Todas las placas anteriores a noviembre de 2025 llevaban mis propios números: cinco embarazos, tres hijos, mi propia fórmula escrita en arcilla o porcelana y dejada en algún lugar del mundo. Entonces, en una exposición, ocurrió algo que cambió lo que este proyecto podía llegar a ser.

Le conté a una mujer que conocí allí sobre 5=3 — qué era, qué significaba, por qué había empezado a hacer estas placas. No estaba tratando de convencerla de nada. Y entonces me hizo una pregunta sencilla para la que no estaba realmente preparada: ¿podía hacer una con sus números en vez de los míos?

Dije que sí antes de haber pensado del todo qué implicaría eso. Ella me dio una descripción clara y honesta de sus propios sentimientos y su propia historia, y me senté a trabajar en ello como hago siempre — con música, tranquila, tratando de mantenerme presente con lo que estaba haciendo.

Cuando terminé, sentí como si hubiera llorado durante horas — aunque no derramé ni una sola lágrima. Me sorprendió lo emotivo que resultó. Supongo que estaba tan profundamente inmersa en el proceso, tan conectada con su historia, que mi cuerpo reaccionó por mí.

No esperaba que hacerla me afectara tanto. Una cosa es sentarse con tus propios números, tu propio duelo, tu propia fórmula. Otra muy distinta es sostener la pérdida de otra persona con el cuidado suficiente, y la cercanía suficiente, como para darle la forma correcta en arcilla.

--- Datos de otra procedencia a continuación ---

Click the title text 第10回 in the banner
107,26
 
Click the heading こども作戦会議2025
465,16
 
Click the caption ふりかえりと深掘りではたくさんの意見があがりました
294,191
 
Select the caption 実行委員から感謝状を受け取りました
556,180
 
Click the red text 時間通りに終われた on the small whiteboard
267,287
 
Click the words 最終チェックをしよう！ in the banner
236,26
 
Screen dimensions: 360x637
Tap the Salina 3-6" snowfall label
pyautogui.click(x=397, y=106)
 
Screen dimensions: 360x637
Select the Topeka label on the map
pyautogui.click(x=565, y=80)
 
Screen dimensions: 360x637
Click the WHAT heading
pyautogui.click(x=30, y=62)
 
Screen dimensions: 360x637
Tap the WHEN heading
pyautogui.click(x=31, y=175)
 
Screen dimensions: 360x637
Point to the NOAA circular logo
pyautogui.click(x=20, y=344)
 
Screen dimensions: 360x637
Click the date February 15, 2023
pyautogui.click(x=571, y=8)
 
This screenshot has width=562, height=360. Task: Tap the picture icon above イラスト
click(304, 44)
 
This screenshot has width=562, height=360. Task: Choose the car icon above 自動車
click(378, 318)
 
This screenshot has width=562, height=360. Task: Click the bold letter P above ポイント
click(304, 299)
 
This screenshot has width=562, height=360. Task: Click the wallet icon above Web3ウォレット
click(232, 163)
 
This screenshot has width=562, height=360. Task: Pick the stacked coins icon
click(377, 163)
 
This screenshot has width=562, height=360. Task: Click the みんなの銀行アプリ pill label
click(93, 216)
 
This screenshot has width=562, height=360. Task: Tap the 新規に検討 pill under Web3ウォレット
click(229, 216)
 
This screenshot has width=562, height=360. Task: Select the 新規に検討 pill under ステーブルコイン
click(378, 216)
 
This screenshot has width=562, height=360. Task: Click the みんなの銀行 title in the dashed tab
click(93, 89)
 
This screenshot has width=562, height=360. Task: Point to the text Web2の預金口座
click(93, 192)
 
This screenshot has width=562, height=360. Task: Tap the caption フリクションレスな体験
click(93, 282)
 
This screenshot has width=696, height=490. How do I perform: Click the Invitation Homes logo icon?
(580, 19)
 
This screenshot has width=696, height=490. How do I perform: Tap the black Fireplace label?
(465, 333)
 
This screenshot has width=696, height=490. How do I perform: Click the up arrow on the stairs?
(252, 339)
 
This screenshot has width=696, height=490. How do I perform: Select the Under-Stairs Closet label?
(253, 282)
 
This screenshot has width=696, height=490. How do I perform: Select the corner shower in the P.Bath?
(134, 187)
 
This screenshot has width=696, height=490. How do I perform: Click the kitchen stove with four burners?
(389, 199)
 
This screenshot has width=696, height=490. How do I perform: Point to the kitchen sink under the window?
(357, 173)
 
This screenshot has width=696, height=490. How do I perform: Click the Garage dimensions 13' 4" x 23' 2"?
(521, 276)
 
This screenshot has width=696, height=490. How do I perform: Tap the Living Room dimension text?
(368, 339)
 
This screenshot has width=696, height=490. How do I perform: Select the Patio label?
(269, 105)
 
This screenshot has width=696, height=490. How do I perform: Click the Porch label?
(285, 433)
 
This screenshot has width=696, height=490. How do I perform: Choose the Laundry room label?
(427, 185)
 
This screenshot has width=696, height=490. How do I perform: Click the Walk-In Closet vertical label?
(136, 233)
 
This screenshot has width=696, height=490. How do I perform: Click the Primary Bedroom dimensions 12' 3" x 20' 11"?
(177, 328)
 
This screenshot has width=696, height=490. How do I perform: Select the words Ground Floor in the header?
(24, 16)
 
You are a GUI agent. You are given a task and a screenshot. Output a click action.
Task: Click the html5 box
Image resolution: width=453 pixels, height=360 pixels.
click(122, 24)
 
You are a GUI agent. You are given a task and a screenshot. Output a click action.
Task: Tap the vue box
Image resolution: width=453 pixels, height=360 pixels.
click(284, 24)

Esta se ha quedado conmigo de un modo distinto a la mayoría, quizás porque cambió lo que yo pensaba que era el propósito del proyecto. Hasta entonces, cada placa había sido mía, o llevada a algún lugar por una amiga en mi nombre — pero siempre mis números, mi fórmula. Una vez que la historia de otra persona pudo vivir en la misma arcilla, toda la forma del proyecto cambió un poco, justo en el tramo de tiempo que después se convirtió en uno de los años más intensos que ha tenido este proyecto. No creo que sea una coincidencia.

Le estoy muy agradecida por haberme confiado algo tan personal, y estoy completamente dispuesta a hacer más piezas como esta — para cualquiera cuyos números no sean los mismos que los míos, pero que igualmente necesite verlos escritos en algún lugar real.